(Text extract)
────
Measuring Public Sector Time-to-Hire for Improved Results

by John Calderon on July 29, 2021

Did you know that the average public sector time-to-hire was 119 days – almost four months – in 2018? This was compared with 36 days in the private sector, according to SHRM. It’s a consideration that’s worth examining to see if your jobs are getting the best candidates.

There are several metrics you can use to measure how well your organization is doing when it comes to efficient recruiting and hiring processes. The first is time-to-hire, or the amount of time it takes an organization to fill a position from the date the requisition is created until the date a candidate starts the job. 

Generally speaking, time-to-hire is calculated using calendar days (including weekends) as opposed to business days. In the time-to-hire evaluation, there can be up to 11 stages, depending on your hiring process: 

tth-timeline

  • Requisition is created
  • Requisition is approved
  • Writing of the job posting begins
  • Stakeholders create a plan for the job and it is posted
  • Candidates begin applying for the job
  • Stakeholders begin evaluating candidates
  • Approved candidates are moved to the eligible list
  • Candidates are referred to the hiring manager
  • Interviews are completed and an offer is made
  • A candidate accepts the offer
  • The new employee starts their first day

When the hiring process takes too long, you risk losing the best candidates to other opportunities they’re considering. This is especially true if you’re looking to attract talent from a wide variety of backgrounds, including those who have never worked in government before and are more accustomed to shorter time-to-hire periods that are offered in the private sector.
────
(Short task 1) Shorten the paragraph in the article on public sector time-to-hire that begins "Did you know that the average," keeping its main facts.
The text and the rows have no connection to each other.

Element and text location data:
────
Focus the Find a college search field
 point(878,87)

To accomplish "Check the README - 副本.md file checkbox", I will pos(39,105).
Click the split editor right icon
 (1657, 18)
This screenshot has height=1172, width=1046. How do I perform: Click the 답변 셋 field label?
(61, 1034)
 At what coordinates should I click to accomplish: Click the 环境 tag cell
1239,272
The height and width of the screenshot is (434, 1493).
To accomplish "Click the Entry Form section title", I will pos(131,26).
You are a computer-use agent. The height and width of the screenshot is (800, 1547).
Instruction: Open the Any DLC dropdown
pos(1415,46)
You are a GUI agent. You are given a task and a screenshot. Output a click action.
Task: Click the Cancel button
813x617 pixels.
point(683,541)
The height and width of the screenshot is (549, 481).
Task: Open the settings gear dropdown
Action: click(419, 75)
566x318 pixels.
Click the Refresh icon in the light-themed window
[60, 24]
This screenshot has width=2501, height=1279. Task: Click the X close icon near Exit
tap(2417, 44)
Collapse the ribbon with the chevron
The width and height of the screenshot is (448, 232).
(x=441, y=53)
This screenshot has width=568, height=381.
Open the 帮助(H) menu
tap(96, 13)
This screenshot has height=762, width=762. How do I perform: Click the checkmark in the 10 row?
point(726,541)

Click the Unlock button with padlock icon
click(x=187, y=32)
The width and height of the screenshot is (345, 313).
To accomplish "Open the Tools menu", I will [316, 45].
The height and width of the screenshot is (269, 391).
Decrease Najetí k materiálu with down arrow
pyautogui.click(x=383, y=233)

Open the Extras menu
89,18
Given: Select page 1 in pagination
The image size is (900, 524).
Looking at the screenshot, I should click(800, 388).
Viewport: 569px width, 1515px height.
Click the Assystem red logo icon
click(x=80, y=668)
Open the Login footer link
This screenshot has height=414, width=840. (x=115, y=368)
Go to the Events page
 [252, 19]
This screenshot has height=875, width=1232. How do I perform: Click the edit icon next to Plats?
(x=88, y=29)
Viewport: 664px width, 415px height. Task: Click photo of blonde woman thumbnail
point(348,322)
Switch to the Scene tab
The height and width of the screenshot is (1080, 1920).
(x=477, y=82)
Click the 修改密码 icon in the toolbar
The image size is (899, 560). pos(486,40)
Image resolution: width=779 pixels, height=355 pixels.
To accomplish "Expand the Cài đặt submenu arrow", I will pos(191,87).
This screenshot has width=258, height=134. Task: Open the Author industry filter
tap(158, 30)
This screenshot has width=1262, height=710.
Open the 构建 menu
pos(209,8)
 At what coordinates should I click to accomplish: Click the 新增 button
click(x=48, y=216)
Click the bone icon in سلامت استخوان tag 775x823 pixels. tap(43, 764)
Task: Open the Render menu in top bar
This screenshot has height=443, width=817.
────
(Short task 2) Output as a numbered list the rows from the line containing "Image resolution: width=779" through the end of the rows, both included, with blank lines left out.

(Solution 1) According to SHRM, the public sector took an average of 119 days to hire in 2018, almost four months. The private sector took 36 days. This gap is worth checking to see if your jobs draw the best candidates.

(Solution 2)
1. Image resolution: width=779 pixels, height=355 pixels.
2. To accomplish "Expand the Cài đặt submenu arrow", I will pos(191,87).
3. This screenshot has width=258, height=134. Task: Open the Author industry filter
4. tap(158, 30)
5. This screenshot has width=1262, height=710.
6. Open the 构建 menu
7. pos(209,8)
8.  At what coordinates should I click to accomplish: Click the 新增 button
9. click(x=48, y=216)
10. Click the bone icon in سلامت استخوان tag 775x823 pixels. tap(43, 764)
11. Task: Open the Render menu in top bar
12. This screenshot has height=443, width=817.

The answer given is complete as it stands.